AT&T’s Push for a Fake Net Neutrality Law Begins in Earnest motherboard.vice.com

Karl Bode, Vice:

After successfully lobbying to kill net neutrality and broadband privacy protections, the company this week took out a full page ad (embedded below) in papers ranging from the New York Times to the Washington Post. In it, AT&T CEO Randall Stephenson insists AT&T is so concerned about consumer welfare, it’s backing a new effort for an “internet bill of rights.”

[…]

In just the last few years, the company has been fined $18.6 million for helping rip off programs for the hearing impaired; fined $10.4 million for ripping off a program for low-income families; and fined $105 million for helping “crammers” by intentionally making fraudulent charges more difficult to see on customer bills.

This is the same company that also charged broadband subscribers more money simply to protect their own privacy, was caught ignoring drug dealers running a directory assistance scam, and has repeatedly been busted violating net neutrality.

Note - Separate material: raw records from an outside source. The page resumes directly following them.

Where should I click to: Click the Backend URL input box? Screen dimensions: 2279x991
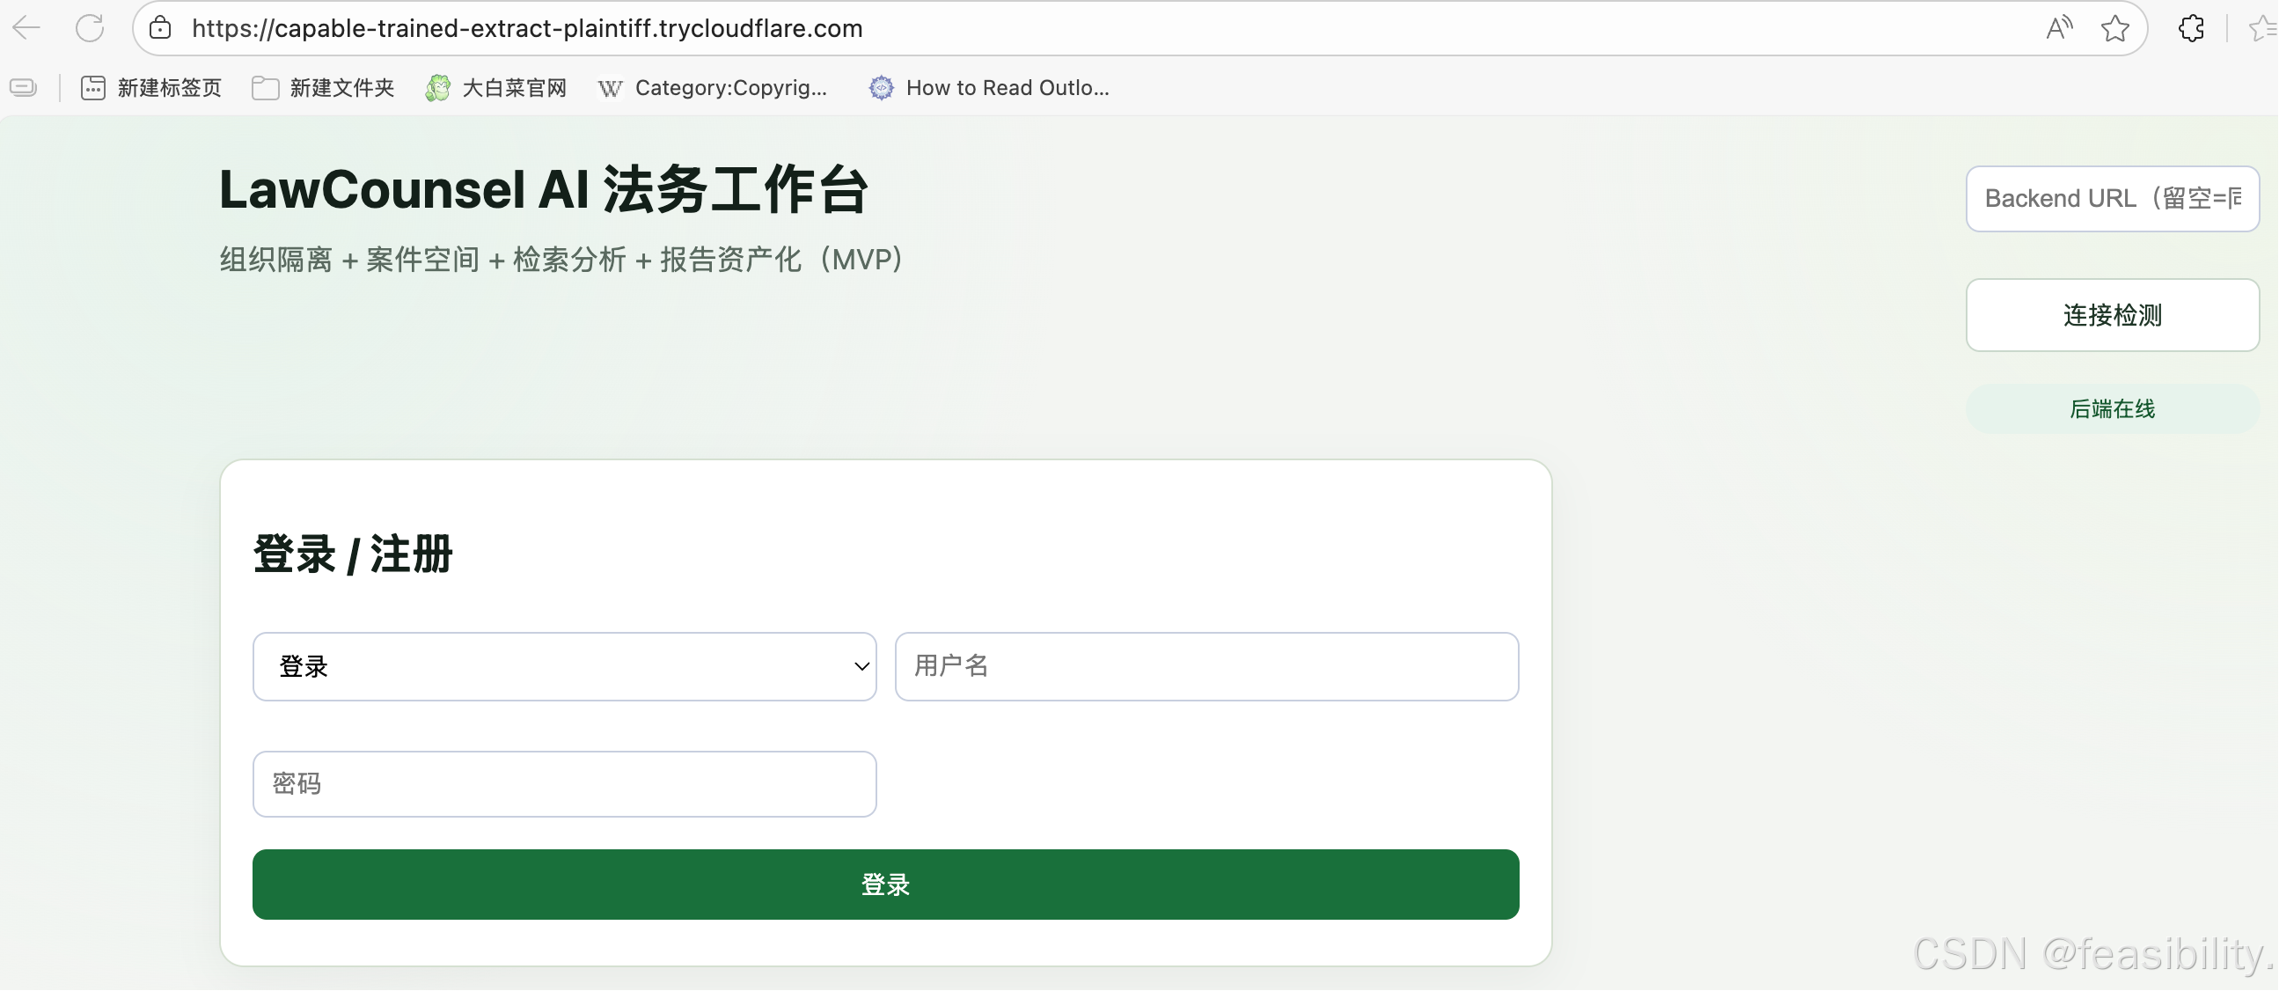[2112, 198]
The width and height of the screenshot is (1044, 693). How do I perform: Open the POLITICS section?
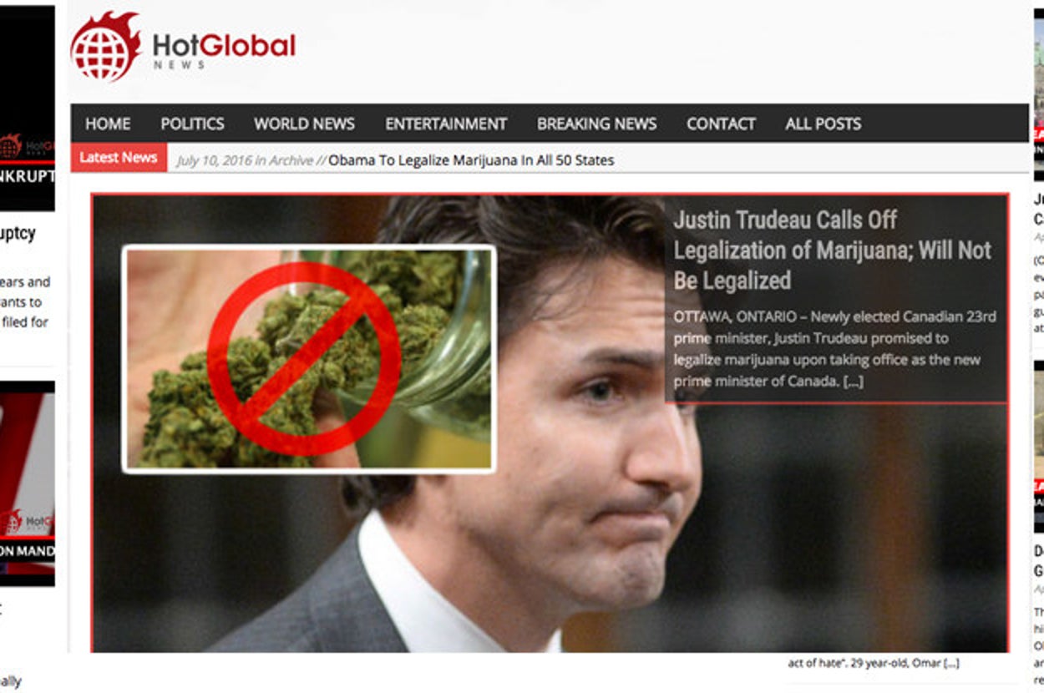192,124
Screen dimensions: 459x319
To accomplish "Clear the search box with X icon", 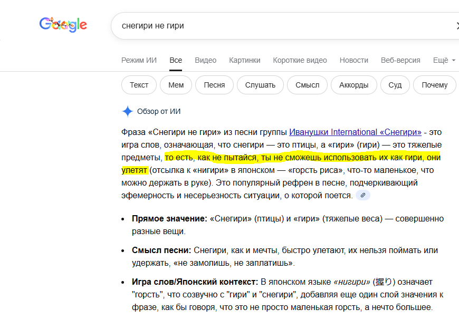I will (x=457, y=26).
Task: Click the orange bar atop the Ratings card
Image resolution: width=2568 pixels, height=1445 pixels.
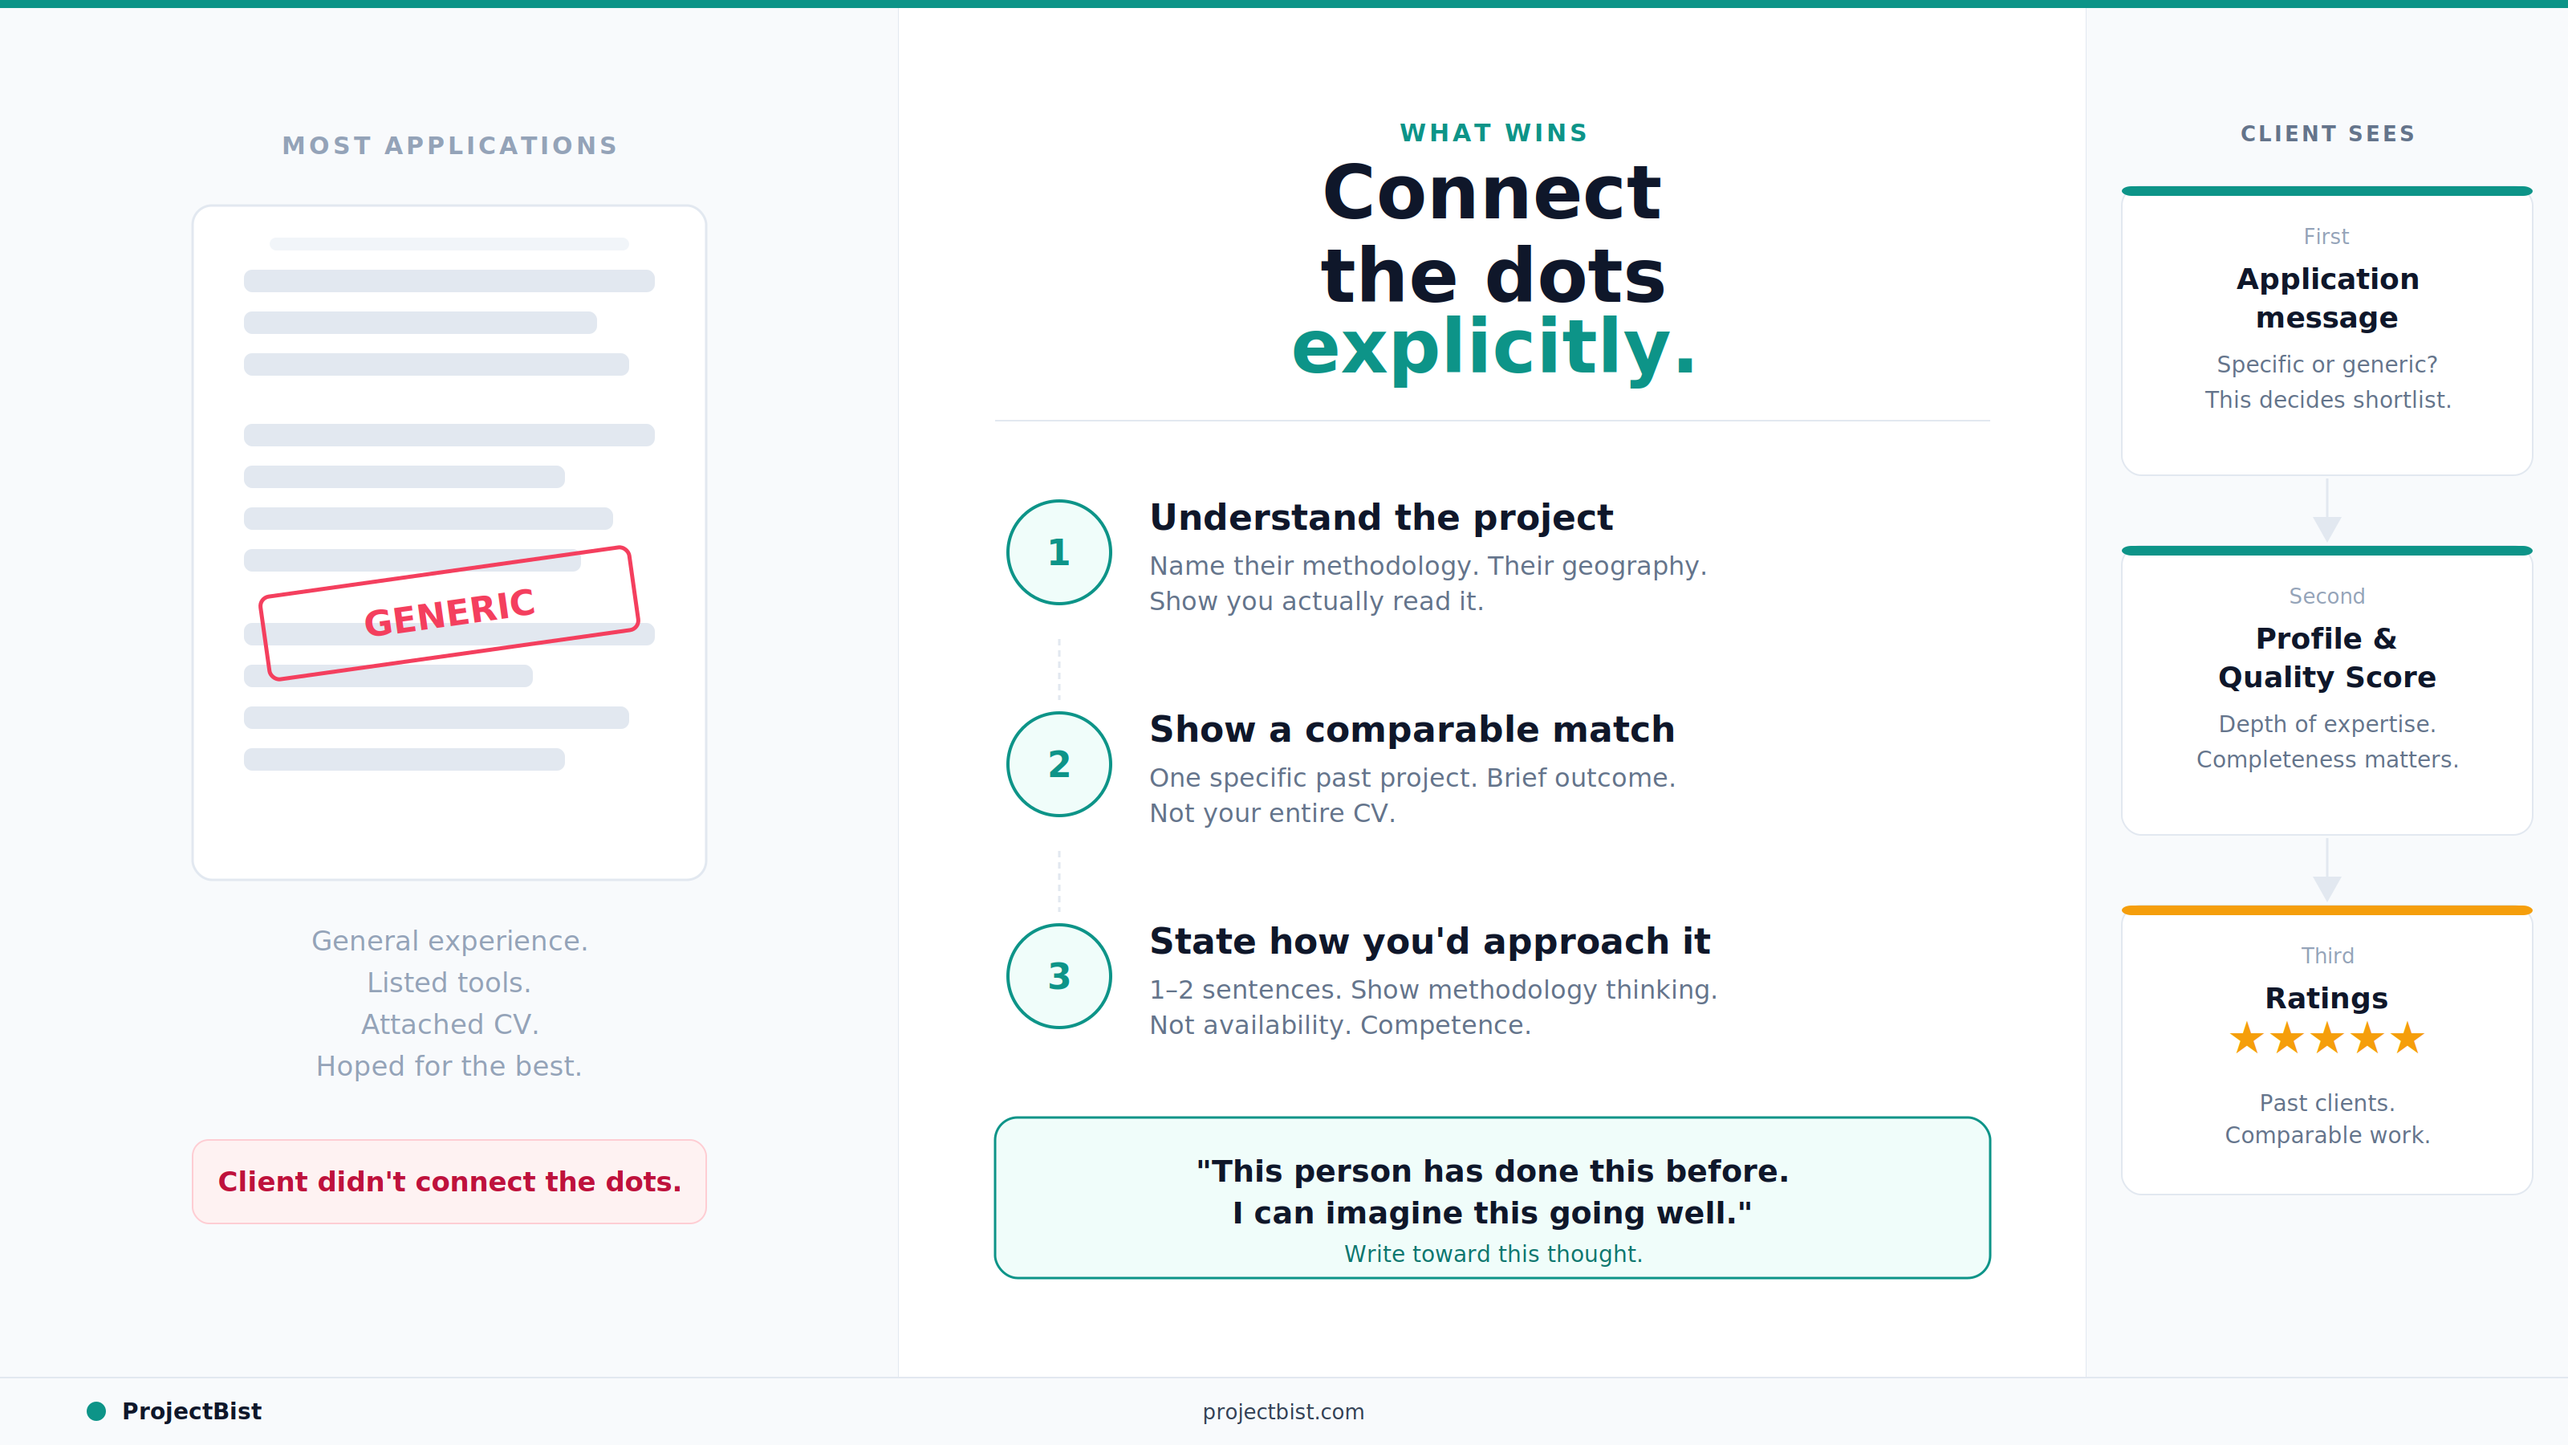Action: tap(2327, 909)
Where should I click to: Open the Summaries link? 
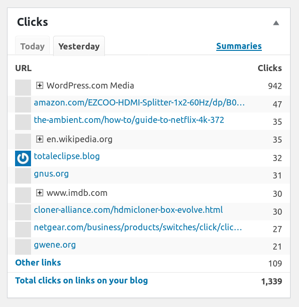tap(239, 46)
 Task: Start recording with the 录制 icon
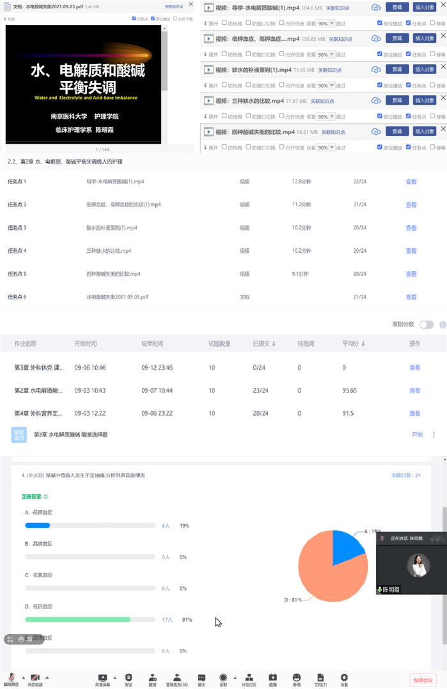[223, 677]
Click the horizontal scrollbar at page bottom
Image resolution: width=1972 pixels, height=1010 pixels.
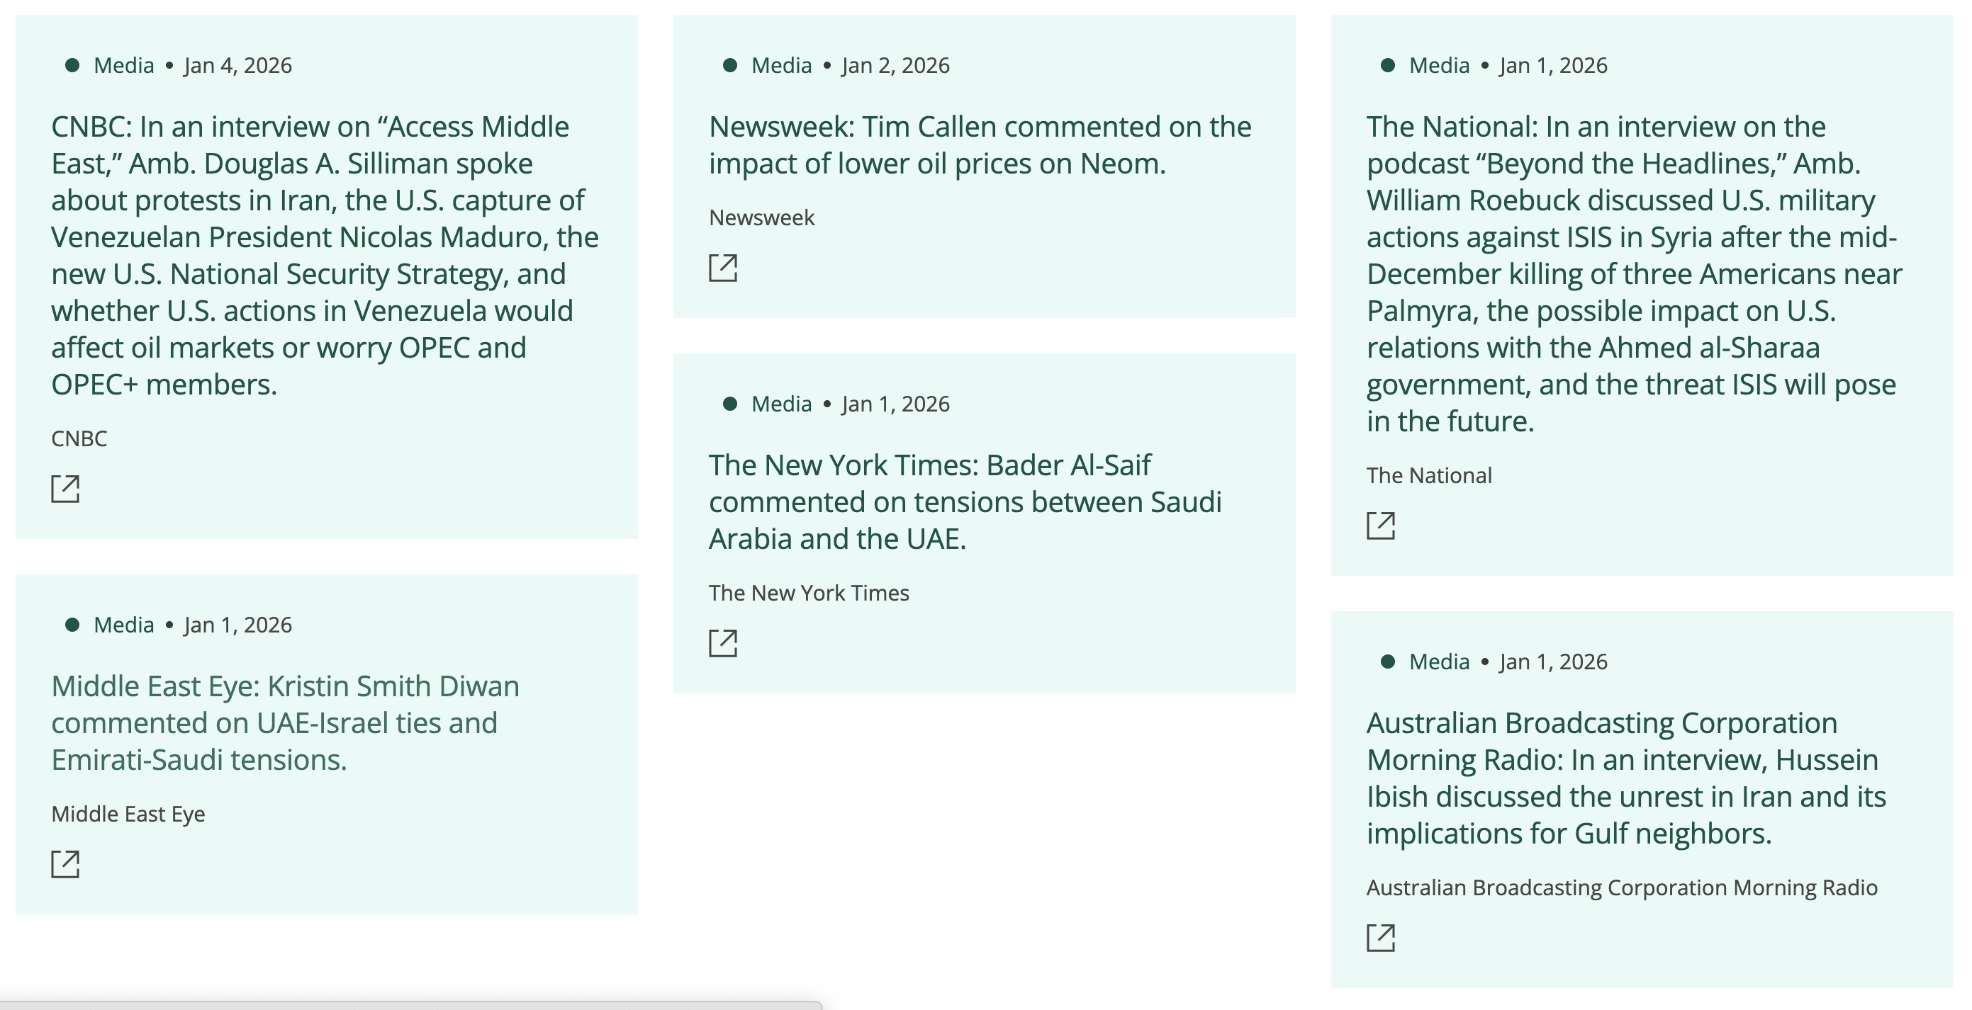pos(410,1005)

Consumers certainly do need a “bill of rights” to protect them from the business-as-usual actions of AT&T and its competitors. For that reason, they shouldn’t get to write the law. Their lobbyists are hard at work getting representatives like Marsha Blackburn to introduce favourable legislation, and that’s why Americans need to speak up, and speak loudly. A collective voice that will not tolerate the loss of net neutrality is something a congressperson isn’t eager to fight.